BEGIN

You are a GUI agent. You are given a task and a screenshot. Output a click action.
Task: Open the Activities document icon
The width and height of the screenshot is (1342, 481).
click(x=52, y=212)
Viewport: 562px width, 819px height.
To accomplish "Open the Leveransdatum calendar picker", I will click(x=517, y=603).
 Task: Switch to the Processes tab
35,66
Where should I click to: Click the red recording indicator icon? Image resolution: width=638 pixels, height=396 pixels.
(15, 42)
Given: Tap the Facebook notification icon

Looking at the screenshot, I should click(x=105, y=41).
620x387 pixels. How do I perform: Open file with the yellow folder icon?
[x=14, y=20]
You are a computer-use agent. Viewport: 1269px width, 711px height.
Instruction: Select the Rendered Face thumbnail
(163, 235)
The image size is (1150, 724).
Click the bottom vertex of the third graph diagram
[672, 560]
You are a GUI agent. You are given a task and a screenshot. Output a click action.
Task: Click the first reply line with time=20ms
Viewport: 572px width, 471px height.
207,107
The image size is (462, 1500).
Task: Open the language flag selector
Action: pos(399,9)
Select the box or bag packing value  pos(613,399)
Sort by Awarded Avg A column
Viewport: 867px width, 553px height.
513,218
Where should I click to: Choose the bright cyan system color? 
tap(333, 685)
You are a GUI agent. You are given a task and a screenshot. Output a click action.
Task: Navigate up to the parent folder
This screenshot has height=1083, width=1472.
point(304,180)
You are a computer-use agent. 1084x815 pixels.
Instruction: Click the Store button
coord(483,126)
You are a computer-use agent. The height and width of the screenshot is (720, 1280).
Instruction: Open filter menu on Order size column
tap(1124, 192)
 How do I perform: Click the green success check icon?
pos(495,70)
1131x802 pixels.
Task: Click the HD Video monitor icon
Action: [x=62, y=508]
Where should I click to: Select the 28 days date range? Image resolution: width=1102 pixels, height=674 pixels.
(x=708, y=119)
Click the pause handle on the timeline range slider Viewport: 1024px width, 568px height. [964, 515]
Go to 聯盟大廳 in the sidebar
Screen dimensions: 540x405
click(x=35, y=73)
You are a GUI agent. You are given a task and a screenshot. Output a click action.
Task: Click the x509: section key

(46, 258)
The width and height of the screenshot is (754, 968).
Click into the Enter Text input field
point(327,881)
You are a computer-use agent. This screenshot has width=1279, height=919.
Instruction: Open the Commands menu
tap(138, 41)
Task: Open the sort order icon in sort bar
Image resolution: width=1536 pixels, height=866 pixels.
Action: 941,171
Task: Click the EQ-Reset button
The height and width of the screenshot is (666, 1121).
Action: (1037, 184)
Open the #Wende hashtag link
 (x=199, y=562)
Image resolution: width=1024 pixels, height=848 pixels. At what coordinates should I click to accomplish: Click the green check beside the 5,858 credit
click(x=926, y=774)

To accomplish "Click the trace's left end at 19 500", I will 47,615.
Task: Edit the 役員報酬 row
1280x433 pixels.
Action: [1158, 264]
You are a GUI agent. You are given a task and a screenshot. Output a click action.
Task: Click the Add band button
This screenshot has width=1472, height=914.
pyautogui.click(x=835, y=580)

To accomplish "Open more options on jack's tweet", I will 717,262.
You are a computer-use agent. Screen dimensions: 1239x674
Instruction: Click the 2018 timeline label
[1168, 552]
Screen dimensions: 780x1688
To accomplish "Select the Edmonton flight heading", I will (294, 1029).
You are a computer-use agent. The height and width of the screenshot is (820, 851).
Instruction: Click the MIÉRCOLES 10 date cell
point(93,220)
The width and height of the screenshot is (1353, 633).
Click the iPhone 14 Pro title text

END

Scan the records above for the string "will", then select every line that holds it.

To accomplish "Open the Leveransdatum calendar picker", I will click(x=517, y=603).
To accomplish "Click the trace's left end at 19 500", I will 47,615.
To accomplish "Open more options on jack's tweet", I will 717,262.
To accomplish "Select the Edmonton flight heading", I will (294, 1029).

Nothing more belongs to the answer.